Nonetheless, prices were again soft last quarter and recent developments in the commodity markets argue against any meaningful pick-up this quarter. Bank Rate still looks to likely be on hold through the remainder of the year and an early hike in 2016 is far from assured.
Gross domestic product (GDP) is the broadest measure of aggregate economic activity and encompasses every sector of the economy. The first, or provisional, estimate will only include a breakdown in terms of the main output sectors. Subsequent estimates will provide details of the key GDP expenditure components.
GDP is the all-inclusive measure of economic activity. Investors need to closely track the economy because it usually dictates how investments will perform. Stock market Investors like to see healthy economic growth because robust business activity translates to higher corporate profits. The GDP report contains a treasure-trove of information which not only paints an image of the overall economy, but tells investors about important trends within the big picture. These data, which follow the international classification system (SNA93), are readily comparable to other industrialized countries. GDP components such as consumer spending, business and residential investment, and price (inflation) indexes illuminate the economy's undercurrents, which can translate to investment opportunities and guidance in managing a portfolio.
Each financial market reacts differently to GDP data because of their focus. For example, equity market participants cheer healthy economic growth because it improves the corporate profit outlook while weak growth generally means anemic earnings. Equities generally drop on disappointing growth and climb on good growth prospects.
Bond or fixed income markets are contrarians. They prefer weak growth so that there is less of a chance of higher central bank interest rates and inflation. When GDP growth is poor or negative it indicates anemic or negative economic activity. Bond prices will rise and interest rates will fall. When growth is positive and good, interest rates will be higher and bond prices lower.

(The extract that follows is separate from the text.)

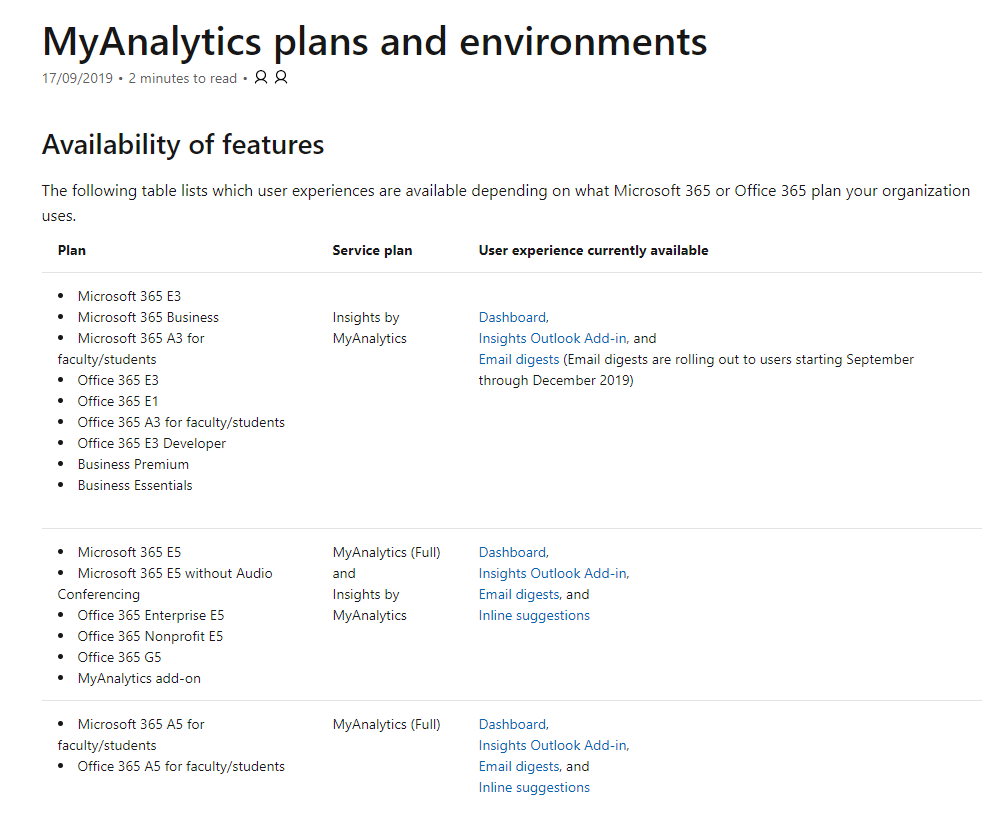Image resolution: width=994 pixels, height=822 pixels.
Task: Open Email digests link in the A5 row
Action: pos(519,766)
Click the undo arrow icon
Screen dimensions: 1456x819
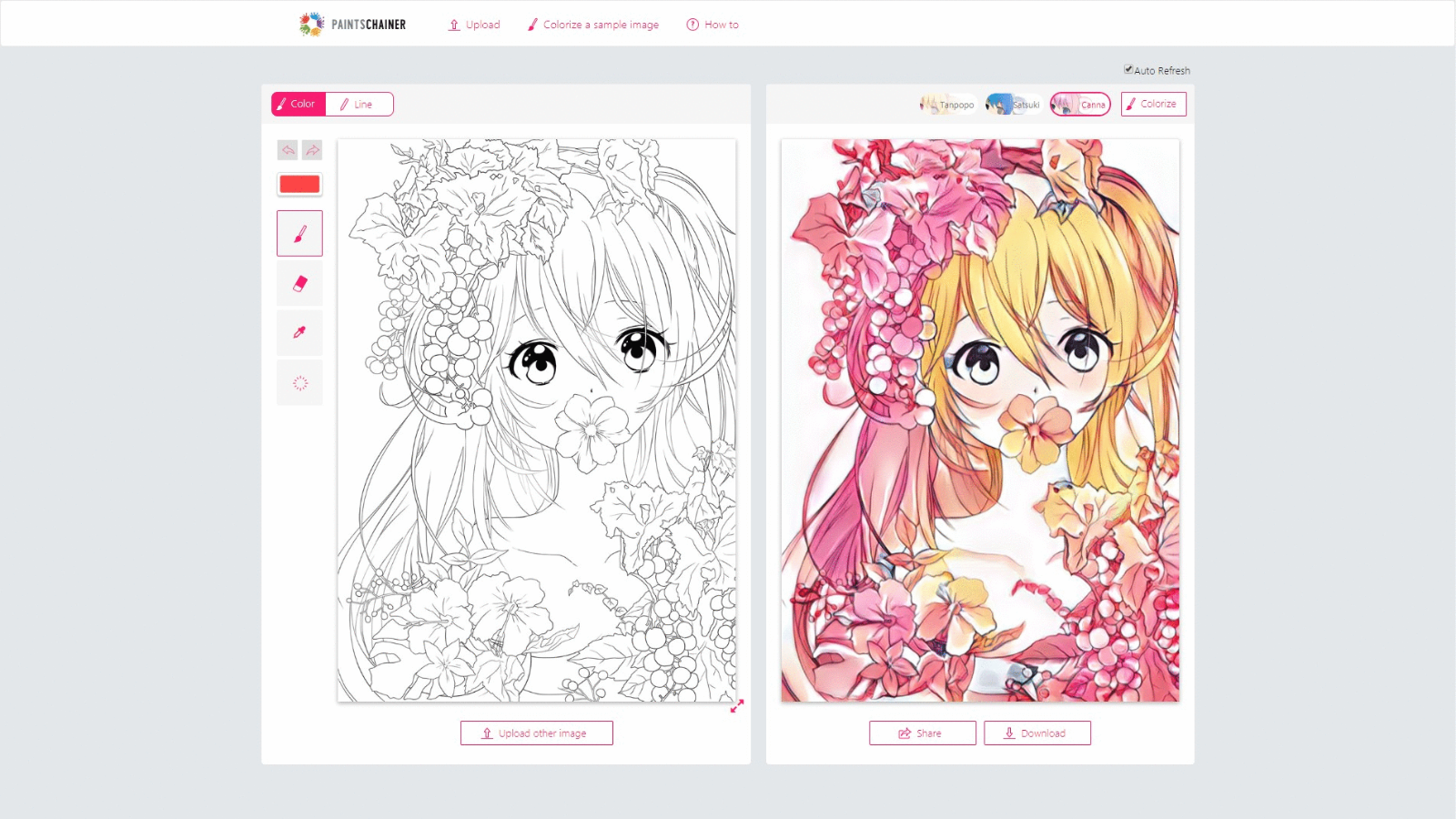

Currency traders prefer healthy growth and higher interest rates. Both lead to increased demand for a local currency. However, inflationary pressures put pressure on a currency regardless of growth. For example, if the UK reports that the consumer price index has risen more than the Bank of England's 2 percent inflation target, demand for sterling could decline. Similarly, when the Bank of England lowers interest rates, the pound sterling weakens. (Currency traders also watch the interest rate spread between countries.)